The dreaded “death spiral” for Obamacare is looking more like a reality. With 2.2 million Americans having signed up for Obamacare from October 1 to December 28, older, sicker pools of enrollees (ages 45-64) are outnumbering the younger, healthy enrollees (ages 18-34) by a margin of 55% to 24%.
According to a new Kaiser Family Foundation report, Obamacare will need about 40% of enrollees to be young, healthy adults to “cross-subsidize” the older and sicker participants. “If enrollment among young adults falls short, then the total amount of premiums collected by insurers will be less than the total health care expenses of enrollees plus administrative overhead and profit,” the report states. “And, if insurers believe that those enrollment patterns will continue into 2015, then they may raise premiums higher to compensate for the loss.”
What’s more, for the Affordable Care Act to be “affordable,” the Obama administration needs over seven million total enrollees by March 31. Yet, being more than halfway past the sign-up period, they’re at less than one-third (31%) of their goal. HHS Secretary Kathleen Sebelius and others in the administration have tried to mask the insufficient turnout so far by adding Medicaid enrollees to bolster the numbers.
However, that doesn’t help the insurance companies increase revenues since Medicaid recipients don’t pay for their care, other than some minimal co-pays. Enrollment “has been a bust so far,” said Brendan Buck, spokesman for House Speaker Rep. John Boehner (R-OH). “It’s no surprise that young people aren’t rushing to sign up.”
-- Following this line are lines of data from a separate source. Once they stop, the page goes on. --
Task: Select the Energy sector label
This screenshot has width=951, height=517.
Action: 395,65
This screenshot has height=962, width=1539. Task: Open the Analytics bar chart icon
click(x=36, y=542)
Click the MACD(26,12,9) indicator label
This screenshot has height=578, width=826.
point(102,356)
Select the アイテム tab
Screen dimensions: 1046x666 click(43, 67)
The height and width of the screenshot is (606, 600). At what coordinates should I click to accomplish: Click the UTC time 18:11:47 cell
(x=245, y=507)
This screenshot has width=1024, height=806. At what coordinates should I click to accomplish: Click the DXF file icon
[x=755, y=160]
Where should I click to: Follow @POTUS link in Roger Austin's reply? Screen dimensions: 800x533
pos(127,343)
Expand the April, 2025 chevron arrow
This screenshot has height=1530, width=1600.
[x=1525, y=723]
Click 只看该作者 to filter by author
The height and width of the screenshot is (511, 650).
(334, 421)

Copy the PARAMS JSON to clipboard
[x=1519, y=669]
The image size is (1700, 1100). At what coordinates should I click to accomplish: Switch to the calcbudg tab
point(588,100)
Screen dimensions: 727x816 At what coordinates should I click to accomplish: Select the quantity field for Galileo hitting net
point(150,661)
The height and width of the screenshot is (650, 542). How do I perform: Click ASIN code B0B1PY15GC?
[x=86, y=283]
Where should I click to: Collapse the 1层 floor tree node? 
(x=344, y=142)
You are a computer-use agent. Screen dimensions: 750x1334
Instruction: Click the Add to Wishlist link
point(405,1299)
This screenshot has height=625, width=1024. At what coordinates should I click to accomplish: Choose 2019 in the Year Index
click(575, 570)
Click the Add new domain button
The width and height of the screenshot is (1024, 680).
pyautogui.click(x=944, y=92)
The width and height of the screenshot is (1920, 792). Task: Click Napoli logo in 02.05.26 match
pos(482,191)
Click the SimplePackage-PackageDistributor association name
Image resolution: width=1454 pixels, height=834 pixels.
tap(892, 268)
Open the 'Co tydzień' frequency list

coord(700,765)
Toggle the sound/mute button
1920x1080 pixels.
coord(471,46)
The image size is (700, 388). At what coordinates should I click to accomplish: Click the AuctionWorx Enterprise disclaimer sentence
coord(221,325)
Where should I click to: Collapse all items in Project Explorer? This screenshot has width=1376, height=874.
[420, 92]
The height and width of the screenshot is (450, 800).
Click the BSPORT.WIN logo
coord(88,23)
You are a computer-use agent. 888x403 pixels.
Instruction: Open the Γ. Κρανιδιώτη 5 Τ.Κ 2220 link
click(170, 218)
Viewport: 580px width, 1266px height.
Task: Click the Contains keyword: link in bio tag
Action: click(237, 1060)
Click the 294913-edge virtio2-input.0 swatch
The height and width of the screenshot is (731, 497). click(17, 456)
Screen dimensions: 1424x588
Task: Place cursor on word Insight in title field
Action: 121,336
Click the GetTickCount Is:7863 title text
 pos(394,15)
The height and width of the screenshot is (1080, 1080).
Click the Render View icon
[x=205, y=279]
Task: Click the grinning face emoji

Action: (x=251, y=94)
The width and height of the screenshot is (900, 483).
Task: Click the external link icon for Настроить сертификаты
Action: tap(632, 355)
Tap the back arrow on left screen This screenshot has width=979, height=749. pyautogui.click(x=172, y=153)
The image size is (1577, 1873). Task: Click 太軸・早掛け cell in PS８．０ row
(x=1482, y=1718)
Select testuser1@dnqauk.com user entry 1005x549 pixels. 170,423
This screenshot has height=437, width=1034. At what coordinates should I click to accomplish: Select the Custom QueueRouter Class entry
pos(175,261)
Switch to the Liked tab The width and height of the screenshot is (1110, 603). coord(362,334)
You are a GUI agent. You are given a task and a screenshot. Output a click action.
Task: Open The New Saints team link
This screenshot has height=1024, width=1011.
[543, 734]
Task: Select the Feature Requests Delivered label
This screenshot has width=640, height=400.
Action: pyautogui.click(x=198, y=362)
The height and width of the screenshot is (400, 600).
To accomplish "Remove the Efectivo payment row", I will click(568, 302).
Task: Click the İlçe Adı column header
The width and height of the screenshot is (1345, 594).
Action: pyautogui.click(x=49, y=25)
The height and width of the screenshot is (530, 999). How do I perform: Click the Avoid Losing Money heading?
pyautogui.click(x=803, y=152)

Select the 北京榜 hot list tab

Now, in an attempt to enroll more young adults, both the federal and the state exchanges are engaged in a vigorous advertising campaign. On Thursday, California will commence a “YouTube campaign” deploying comedians, celebrities, and athletes to “speak to young people about why health reform is so relevant to them.” Though it’s led by California, the “Tell A Friend, Get Covered” campaign is nationwide.